» Try it: Could you reproduce the lines below from the one with "info@macaronshop.ru (52, 2419)" through the one with "Image resolution: width=520, height=2576."? Keep both ends and add nothing.

» Information given:
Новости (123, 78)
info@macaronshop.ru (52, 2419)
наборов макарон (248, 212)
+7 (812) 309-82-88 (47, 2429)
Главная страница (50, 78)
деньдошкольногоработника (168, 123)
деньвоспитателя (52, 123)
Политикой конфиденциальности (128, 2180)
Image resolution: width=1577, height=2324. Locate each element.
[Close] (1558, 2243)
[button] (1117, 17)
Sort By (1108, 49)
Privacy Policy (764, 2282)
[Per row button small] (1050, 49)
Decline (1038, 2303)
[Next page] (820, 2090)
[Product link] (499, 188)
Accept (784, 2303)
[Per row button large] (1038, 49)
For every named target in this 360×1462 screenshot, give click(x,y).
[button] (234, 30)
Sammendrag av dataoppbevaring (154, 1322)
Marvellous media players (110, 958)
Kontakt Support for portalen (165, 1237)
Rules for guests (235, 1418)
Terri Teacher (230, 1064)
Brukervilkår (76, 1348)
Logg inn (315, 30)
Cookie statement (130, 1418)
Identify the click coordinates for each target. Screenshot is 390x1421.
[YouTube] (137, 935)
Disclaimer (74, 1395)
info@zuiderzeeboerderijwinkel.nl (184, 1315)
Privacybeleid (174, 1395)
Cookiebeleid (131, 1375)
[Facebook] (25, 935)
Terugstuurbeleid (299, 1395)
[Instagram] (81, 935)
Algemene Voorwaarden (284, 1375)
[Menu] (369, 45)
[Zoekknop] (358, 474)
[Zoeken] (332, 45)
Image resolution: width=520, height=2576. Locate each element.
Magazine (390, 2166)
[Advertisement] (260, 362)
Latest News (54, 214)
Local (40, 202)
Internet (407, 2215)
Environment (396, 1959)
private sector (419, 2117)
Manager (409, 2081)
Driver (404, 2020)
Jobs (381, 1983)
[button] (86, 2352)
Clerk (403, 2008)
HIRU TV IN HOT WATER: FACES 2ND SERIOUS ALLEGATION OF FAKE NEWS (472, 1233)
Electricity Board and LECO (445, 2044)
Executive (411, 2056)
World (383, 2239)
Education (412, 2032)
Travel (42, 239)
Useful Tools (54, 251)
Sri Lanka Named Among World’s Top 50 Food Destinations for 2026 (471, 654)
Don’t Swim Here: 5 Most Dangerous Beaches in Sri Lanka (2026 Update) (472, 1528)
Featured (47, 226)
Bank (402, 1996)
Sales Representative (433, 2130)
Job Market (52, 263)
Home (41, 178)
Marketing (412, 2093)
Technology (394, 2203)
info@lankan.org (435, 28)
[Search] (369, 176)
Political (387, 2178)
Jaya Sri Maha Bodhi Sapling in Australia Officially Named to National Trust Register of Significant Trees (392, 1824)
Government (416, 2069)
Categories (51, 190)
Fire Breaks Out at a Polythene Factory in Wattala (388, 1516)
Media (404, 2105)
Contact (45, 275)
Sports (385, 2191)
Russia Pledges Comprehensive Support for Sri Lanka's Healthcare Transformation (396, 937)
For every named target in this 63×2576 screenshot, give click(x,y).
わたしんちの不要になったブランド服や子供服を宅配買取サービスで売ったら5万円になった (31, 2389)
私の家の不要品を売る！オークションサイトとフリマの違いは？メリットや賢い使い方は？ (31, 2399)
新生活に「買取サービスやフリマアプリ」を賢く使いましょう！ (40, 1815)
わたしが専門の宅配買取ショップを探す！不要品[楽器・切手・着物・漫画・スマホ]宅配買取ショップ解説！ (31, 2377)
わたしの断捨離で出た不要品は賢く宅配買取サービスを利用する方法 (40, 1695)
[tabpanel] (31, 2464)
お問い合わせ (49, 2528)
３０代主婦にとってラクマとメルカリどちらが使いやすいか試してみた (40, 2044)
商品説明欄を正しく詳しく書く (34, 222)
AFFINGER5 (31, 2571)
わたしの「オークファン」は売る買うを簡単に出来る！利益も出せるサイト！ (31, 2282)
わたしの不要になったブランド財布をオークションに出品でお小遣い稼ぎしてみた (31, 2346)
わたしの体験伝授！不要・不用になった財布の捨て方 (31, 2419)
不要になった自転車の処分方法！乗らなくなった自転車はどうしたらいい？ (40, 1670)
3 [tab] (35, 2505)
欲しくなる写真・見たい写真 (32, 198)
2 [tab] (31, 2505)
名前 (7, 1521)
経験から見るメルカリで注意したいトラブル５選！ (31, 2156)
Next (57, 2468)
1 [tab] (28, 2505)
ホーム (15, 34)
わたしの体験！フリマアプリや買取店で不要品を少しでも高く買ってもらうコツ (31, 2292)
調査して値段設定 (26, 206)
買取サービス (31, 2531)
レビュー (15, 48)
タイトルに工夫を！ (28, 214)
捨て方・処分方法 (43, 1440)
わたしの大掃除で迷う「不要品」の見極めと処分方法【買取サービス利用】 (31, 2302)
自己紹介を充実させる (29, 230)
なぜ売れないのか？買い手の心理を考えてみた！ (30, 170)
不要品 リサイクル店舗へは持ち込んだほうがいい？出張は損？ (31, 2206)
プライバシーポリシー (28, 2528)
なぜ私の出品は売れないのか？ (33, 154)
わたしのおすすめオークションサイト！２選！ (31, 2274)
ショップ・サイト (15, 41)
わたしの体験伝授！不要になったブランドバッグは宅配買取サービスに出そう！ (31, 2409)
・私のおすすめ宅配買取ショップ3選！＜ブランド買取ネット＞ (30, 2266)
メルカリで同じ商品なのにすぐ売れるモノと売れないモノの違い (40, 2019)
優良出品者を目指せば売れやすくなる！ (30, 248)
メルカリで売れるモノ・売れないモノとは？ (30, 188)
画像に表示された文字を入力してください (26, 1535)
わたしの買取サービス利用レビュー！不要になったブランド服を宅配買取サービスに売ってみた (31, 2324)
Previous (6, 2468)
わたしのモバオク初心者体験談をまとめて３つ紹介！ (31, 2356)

» Output for this task:
info@macaronshop.ru (52, 2419)
наборов макарон (248, 212)
+7 (812) 309-82-88 (47, 2429)
Главная страница (50, 78)
деньдошкольногоработника (168, 123)
деньвоспитателя (52, 123)
Политикой конфиденциальности (128, 2180)
Image resolution: width=1577, height=2324. Locate each element.
[Close] (1558, 2243)
[button] (1117, 17)
Sort By (1108, 49)
Privacy Policy (764, 2282)
[Per row button small] (1050, 49)
Decline (1038, 2303)
[Next page] (820, 2090)
[Product link] (499, 188)
Accept (784, 2303)
[Per row button large] (1038, 49)
For every named target in this 360×1462 screenshot, give click(x,y).
[button] (234, 30)
Sammendrag av dataoppbevaring (154, 1322)
Marvellous media players (110, 958)
Kontakt Support for portalen (165, 1237)
Rules for guests (235, 1418)
Terri Teacher (230, 1064)
Brukervilkår (76, 1348)
Logg inn (315, 30)
Cookie statement (130, 1418)
Identify the click coordinates for each target. Screenshot is 390x1421.
[YouTube] (137, 935)
Disclaimer (74, 1395)
info@zuiderzeeboerderijwinkel.nl (184, 1315)
Privacybeleid (174, 1395)
Cookiebeleid (131, 1375)
[Facebook] (25, 935)
Terugstuurbeleid (299, 1395)
[Instagram] (81, 935)
Algemene Voorwaarden (284, 1375)
[Menu] (369, 45)
[Zoekknop] (358, 474)
[Zoeken] (332, 45)
Image resolution: width=520, height=2576. Locate each element.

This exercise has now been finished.